RECORDS SHOWN start

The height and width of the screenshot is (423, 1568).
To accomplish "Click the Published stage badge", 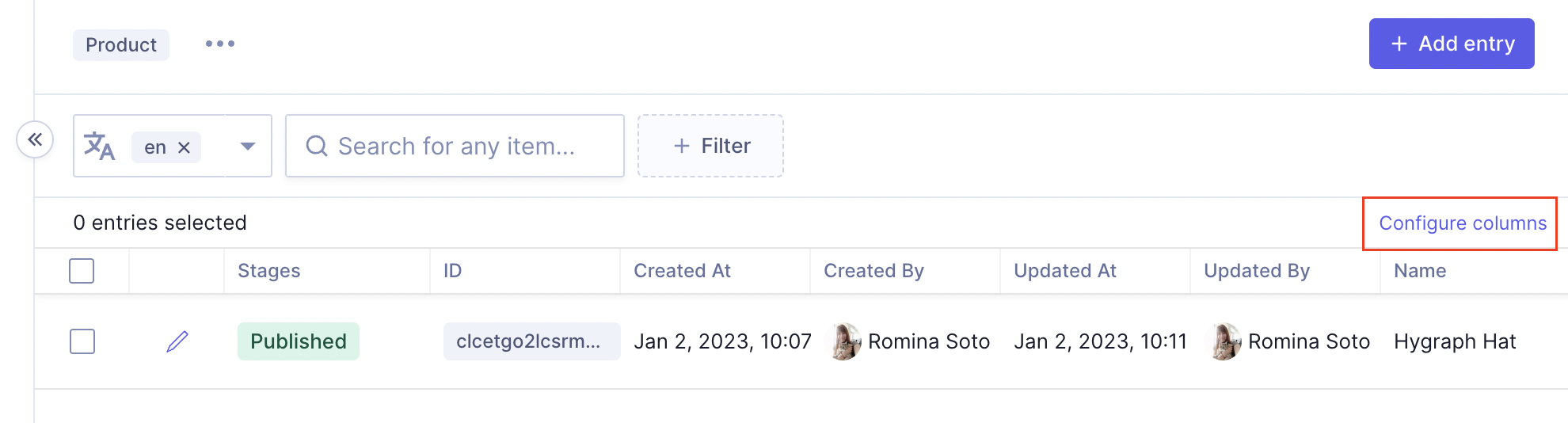I will tap(299, 341).
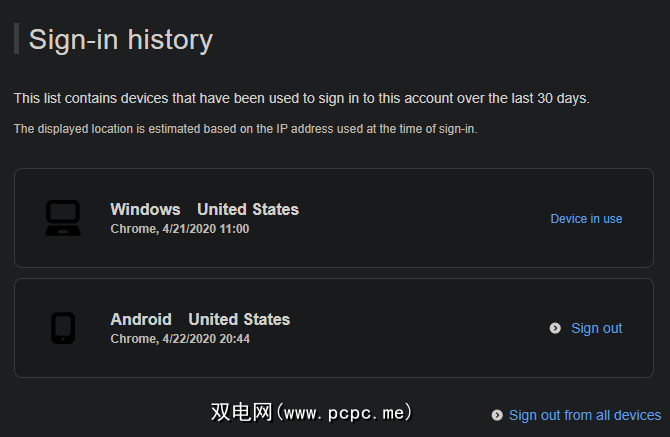670x437 pixels.
Task: Click the Chrome 4/22/2020 20:44 sign-in detail
Action: tap(179, 339)
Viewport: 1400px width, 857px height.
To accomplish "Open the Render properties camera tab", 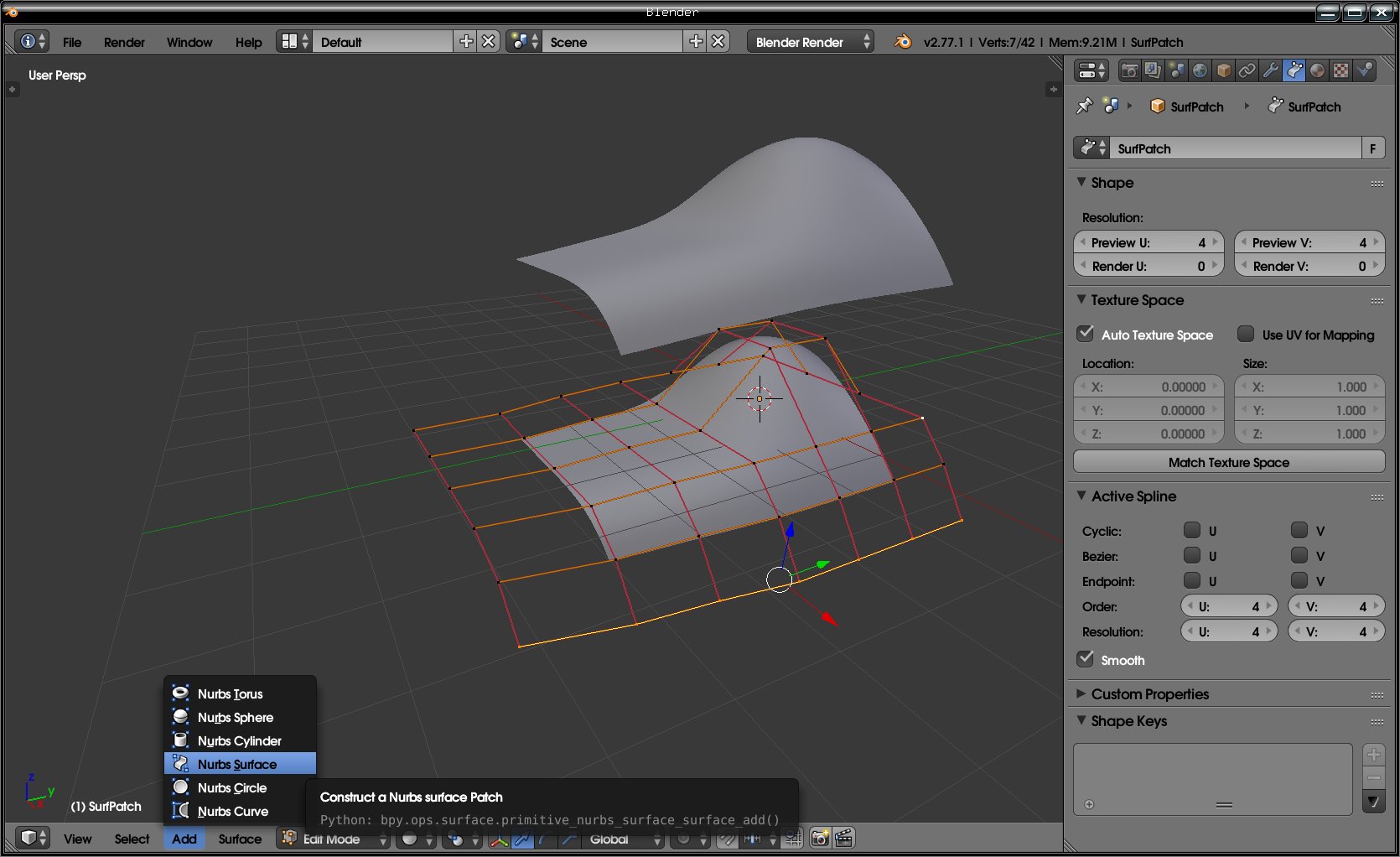I will click(x=1129, y=70).
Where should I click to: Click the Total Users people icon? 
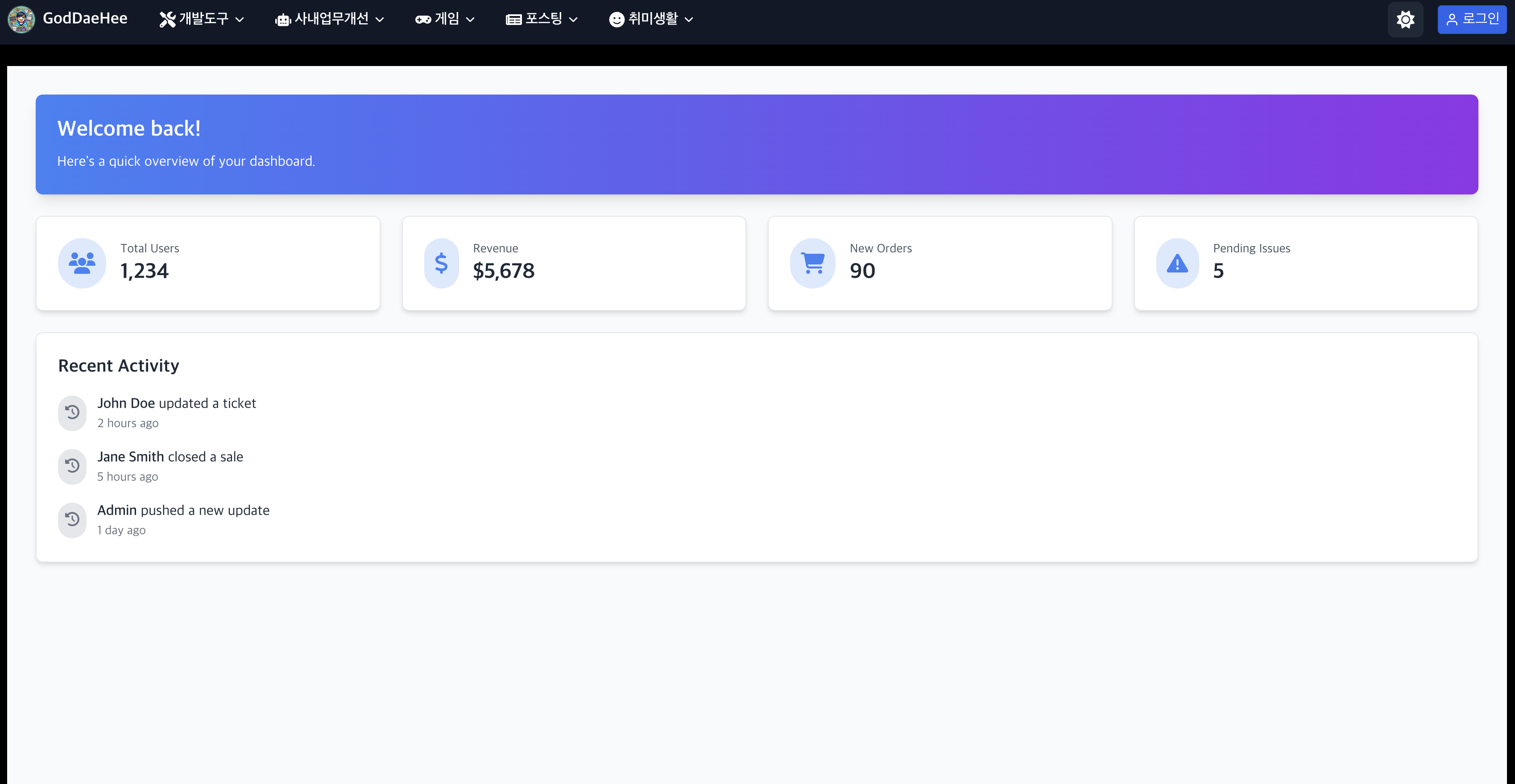82,263
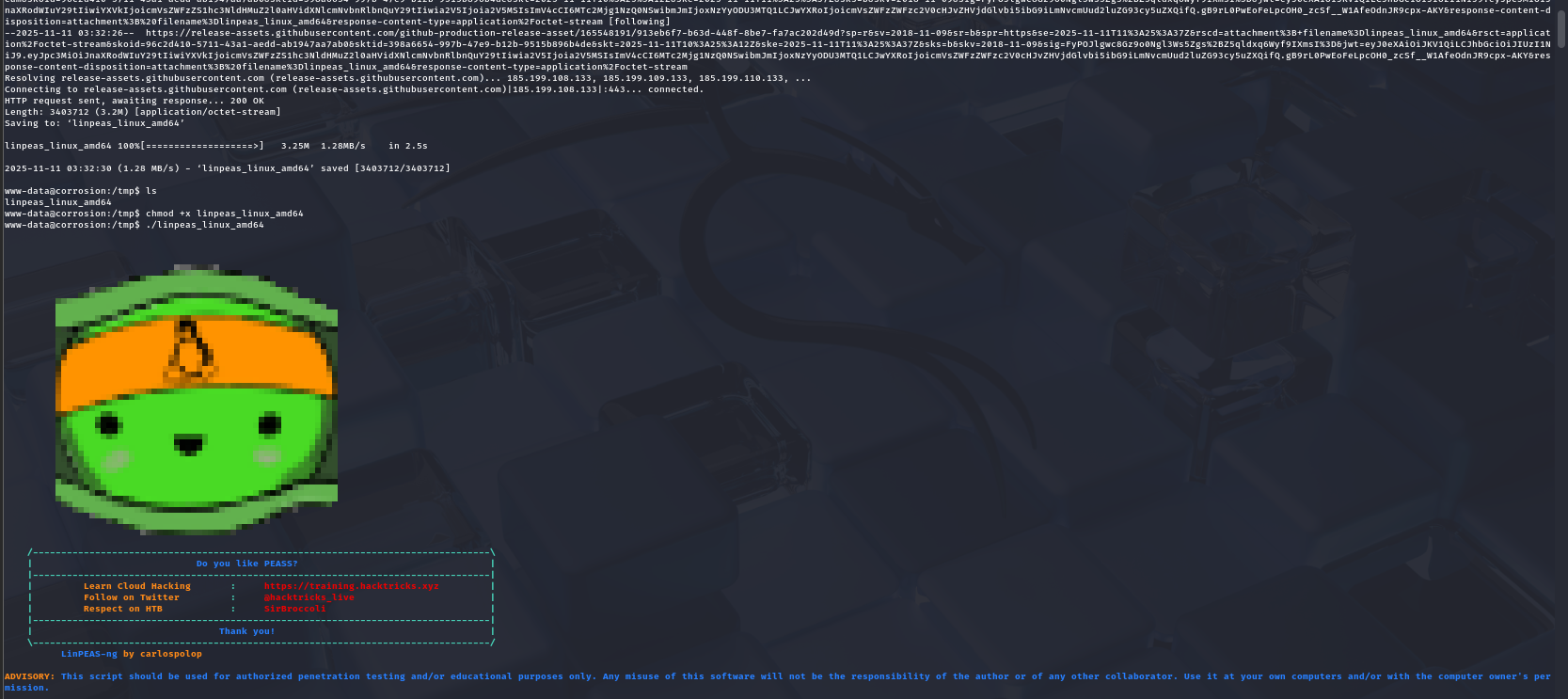Image resolution: width=1568 pixels, height=699 pixels.
Task: Click the './linpeas_linux_amd64' command line
Action: 204,225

RECORDS SHOWN end

- _WHAT IS BEING ASKED_: Turn the stretch from the line containing "Where should I" through the last line into a numbered list, skipping blank lines and leaving out the pictures.

- _EXERCISE ANSWER_:
1. Where should I click to: Click the Total Users people icon? 
2. 82,263
3. Image resolution: width=1568 pixels, height=699 pixels.
4. Task: Click the './linpeas_linux_amd64' command line
5. Action: 204,225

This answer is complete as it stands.